Aiuti bloccati al confine, generi alimentari fermi, altri beni di primissima necessità sottratti a chi ne ha bisogno. E nel magazzino della Mezzaluna Rossa in Egitto attrezzature fondamentali respinte indietro: bombole di ossigeno, desalinizzatori, generatori di elettricità, financo incubatrici per neonati, ausili per disabili, ambulanze dotate di strumenti medici e sanitari pronti all’uso.

Nella missione a cui ha partecipato, interrotta al valico di Rafah, Andrea Maestri è stato testimone diretto di una situazione drammatica, quella della gestione degli aiuti umanitari. Avvocato per i diritti umani, scrittore, già deputato nella XVII legislatura, dall’esperienza della Carovana solidale ha scritto un volume edito da Left Il penultimo respiro di Gaza, dopo un anno di guerra e di intensi bombardamenti israeliani.

Maestri, perché lo ha definito il penultimo respiro?
È un titolo che non vuole chiudere definitivamente la porta alla speranza e a una pace che sia giusta e che riconosca il diritto all’autodeterminazione del popolo palestinese. Il libro racconta e celebra la resilienza di questo popolo, che ha attraversato decenni di conflitto, la gravissima crisi umanitaria, la violenza dei coloni in Cisgiordania. E nonostante tutto vedo uno straordinario attaccamento alla vita, tenacia, resistenza. Questo respiro che sta vivendo non è l’ultimo, convinto che questo popolo si possa ancora salvare.

In Italia non si può neppure pronunciare la parola genocidio, lei invece parte da questo assunto. Il sottotitolo è eloquente: il diario del genocidio in corso, il racconto e la denuncia dei diritti umani violati, la riflessione sulle responsabilità e sulle azioni di resistenza possibili.
Ma non lo sostengo solo io. Lo stanno dicendo i massimi organismi della giustizia internazionale. Ci sono tre ordinanze emesse dalla Corte internazionale di giustizia che parlano di rischio plausibile di genocidio. E gli elementi a supporto sono tantissimi, a partire dal numero delle vittime che a oggi sono 41 mila. Il 65 per cento sono donne e bambini, una percentuale rovesciata rispetto ai normali conflitti.

Poi constato che Israele quando vuole colpire in modo chirurgico target precisi lo sa fare, come è successo con l’uccisione del capo di Hamas.
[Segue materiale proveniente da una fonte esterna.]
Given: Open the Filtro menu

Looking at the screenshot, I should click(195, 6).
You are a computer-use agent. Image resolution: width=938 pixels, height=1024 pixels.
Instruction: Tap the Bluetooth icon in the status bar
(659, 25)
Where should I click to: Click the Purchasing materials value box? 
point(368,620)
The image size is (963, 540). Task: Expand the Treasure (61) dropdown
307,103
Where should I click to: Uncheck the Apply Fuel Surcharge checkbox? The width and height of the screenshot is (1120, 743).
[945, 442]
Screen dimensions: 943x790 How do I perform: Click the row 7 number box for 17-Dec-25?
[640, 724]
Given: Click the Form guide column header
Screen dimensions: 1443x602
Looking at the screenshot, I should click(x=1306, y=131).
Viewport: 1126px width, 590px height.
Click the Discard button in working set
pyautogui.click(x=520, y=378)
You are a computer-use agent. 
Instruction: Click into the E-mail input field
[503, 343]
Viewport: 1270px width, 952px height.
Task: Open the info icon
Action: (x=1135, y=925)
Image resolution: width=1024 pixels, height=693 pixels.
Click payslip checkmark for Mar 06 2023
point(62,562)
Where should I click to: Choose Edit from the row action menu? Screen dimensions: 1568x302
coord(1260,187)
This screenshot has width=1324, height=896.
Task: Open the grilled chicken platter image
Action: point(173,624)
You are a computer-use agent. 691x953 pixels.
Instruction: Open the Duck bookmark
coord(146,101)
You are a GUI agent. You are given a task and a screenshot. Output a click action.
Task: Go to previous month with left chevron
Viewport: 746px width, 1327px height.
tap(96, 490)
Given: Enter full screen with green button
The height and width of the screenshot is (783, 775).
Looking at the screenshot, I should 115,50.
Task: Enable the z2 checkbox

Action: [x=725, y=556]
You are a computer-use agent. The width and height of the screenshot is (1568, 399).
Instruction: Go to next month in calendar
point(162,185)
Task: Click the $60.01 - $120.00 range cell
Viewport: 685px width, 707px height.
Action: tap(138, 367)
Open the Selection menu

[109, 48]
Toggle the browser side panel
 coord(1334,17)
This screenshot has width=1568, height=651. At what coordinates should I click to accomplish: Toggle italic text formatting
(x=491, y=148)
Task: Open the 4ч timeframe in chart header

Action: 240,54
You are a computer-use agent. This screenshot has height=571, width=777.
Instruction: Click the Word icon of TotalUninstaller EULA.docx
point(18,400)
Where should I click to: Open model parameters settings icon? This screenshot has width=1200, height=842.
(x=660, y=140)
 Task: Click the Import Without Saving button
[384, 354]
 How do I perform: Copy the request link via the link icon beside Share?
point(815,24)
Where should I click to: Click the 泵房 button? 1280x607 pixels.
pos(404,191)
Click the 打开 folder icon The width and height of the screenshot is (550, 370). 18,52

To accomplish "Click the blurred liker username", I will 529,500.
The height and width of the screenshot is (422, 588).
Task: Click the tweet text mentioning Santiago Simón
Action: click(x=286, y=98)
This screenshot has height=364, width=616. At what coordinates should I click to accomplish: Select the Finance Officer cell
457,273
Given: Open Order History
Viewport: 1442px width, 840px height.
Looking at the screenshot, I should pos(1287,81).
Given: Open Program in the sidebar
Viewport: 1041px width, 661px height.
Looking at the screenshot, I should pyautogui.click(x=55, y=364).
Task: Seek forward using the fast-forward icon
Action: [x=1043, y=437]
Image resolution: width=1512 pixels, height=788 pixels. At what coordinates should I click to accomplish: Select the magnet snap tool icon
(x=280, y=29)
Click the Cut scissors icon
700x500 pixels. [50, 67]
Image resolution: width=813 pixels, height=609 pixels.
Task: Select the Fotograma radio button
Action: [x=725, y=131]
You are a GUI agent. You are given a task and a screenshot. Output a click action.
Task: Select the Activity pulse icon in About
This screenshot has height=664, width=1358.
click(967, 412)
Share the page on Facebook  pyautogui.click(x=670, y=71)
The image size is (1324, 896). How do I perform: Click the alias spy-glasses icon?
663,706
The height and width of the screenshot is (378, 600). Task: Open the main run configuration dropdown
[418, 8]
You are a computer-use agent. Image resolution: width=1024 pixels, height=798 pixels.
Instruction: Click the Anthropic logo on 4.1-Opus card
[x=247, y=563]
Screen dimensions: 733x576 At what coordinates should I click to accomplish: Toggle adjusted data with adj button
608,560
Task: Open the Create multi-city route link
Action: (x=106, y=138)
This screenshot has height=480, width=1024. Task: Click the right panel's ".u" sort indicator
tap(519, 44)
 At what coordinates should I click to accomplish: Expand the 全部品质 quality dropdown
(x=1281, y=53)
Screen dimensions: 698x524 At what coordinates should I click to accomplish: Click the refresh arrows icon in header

Invece colpisce in modo indiscriminato scuole e ospedali. Se si ascoltano le dichiarazioni del ministro della Difesa israeliano Gallant, poi, si capisce che le intenzioni sono quelle.

A proposito di dichiarazioni, lei fa un focus proprio sul linguaggio usato e sull’informazione. A quali conclusioni arriva?
Sono elementi essenziali di questo conflitto. Sul campo sono morti tantissimi giornalisti, così come personale sanitario, operatori umanitari e dell’Onu. Secondo alcune testimonianze i giornalisti sono target privilegiati in questa guerra: molti hanno più fori di proiettile, questo vuol dire che li hanno colpiti con l’intento di ucciderli. Il sistema dell’informazione mainstream fa una ricostruzione estremamente parziale, limitata e unilaterale del conflitto, come se ci fossero due entità belligeranti messe sullo stesso piano.

E invece?
In realtà da una parte della trincea ci sono i palestinesi che vengono massacrati e distrutti. La mancanza di un’informazione reale e competa su quello che sta accadendo a Gaza rappresenta un grandissimo problema per la formazione di un’opinione pubblica consapevole. Ne faccio una questione di democrazia, e di esigibilità da parte dei cittadini di un’informazione corretta e pluralistica, lo prevedono le leggi. Ma da noi in questo il servizio pubblico è omissivo.

Che cosa pensa di questo allargamento del conflitto in Medio Oriente?
Penso sia un azzardo pericolosissimo, un allargamento che rischia di incendiare tutto il Medio Oriente, con pericoli per tutti.

Chi è Muhammad a cui è dedicato il libro e un capitolo?
Un bimbo di 11 anni che vive nella Striscia di Gaza con mamma, papà e altri sette fratelli e ha una grave disabilità. Ha bisogno di cure e le sue condizioni si sono aggravate a causa di una denutrizione dovuta alla difficoltà di reperire cibo. Sto cercando di inserirlo in una lista per un’evacuazione sanitaria, la Asl Romagna si è impegnata a farsene carico per le cure. Se riusciremo, con l’aiuto del ministero degli Esteri, Muhammad potrà accedere alle terapie di cui ha bisogno, insieme all’assistenza che viene garantita ai rifugiati.